The U.S. Army, and BRL-CAD in particular, should be represented at meetings where IGES specifications and product data exchange standards are discussed and developed. Such representation has the potential to eliminate some of the difficulties of IGES translation for BRL-CAD and may avoid future problems arising from decisions similar to those made in the past by the IGES committee (the separation of CSG and BREP, and the limited cases of certain CSG primitive solids). Private industry is heavily represented at these meetings, and without some demonstration of interest and influence by BRL-CAD users/developers, all decisions made by the committee will be in the best interests of the attendees, regardless of the consequences they may hold for BRL-CAD.
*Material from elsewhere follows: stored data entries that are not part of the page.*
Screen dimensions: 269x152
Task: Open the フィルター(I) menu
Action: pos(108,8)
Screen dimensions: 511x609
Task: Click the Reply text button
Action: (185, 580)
As IGES is developing to maturity, another candidate for product data exchange is still in its infancy. Product Data Exchange Using STEP (PDES) is a more comprehensive approach under development by an international organization (which includes the IGES committee as one part). The STEP portion of the PDES acronym represents the Standard for the Exchange of Product Model Data, which is the actual candidate for an international standard, while PDES is the U.S. effort supporting STEP. A satisfactory discussion of PDES is beyond the scope of this report, but the reader should be aware that PDES's potential use is considerably more than a mere replacement of IGES. PDES encompasses an order of magnitude greater scope and application than IGES. Whereas IGES is concerned with the product definition of an object (part, component, system), PDES's objective is to address the complete range of an object's product data (i.e., data relevant to the product's complete life cycle). As an analogy, comparing IGES to PDES is like comparing nroff to the UNIX operating system in terms of total scope and functionality.
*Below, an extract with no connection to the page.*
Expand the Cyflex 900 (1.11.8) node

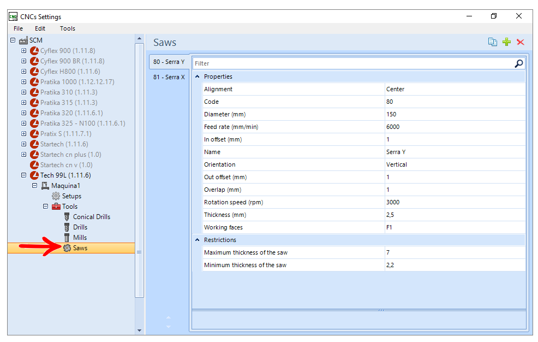pos(23,50)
Work on PDES dates back to the mid-1980s, but PDES has not demonstrated a capability that compares to IGES's capability when IGES was a little more than a half-decade old. That statement is not a criticism of PDES, but merely accentuates the enormous task that is the PDES effort. It is predicted that possibly in ten years, PDES will be the method of choice for exchanging product definition data, including solid models. If PDES is eventually accepted as a standard by the International Standards Organization (ISO), then it is definitely in the best interests of the ARL to be actively participating in the development of this new specification. Many of the same people who developed IGES are heavily involved in PDES, and the ARL should be involved to insure that the development of specifications do not exclude capabilities demonstrated by BRL-CAD.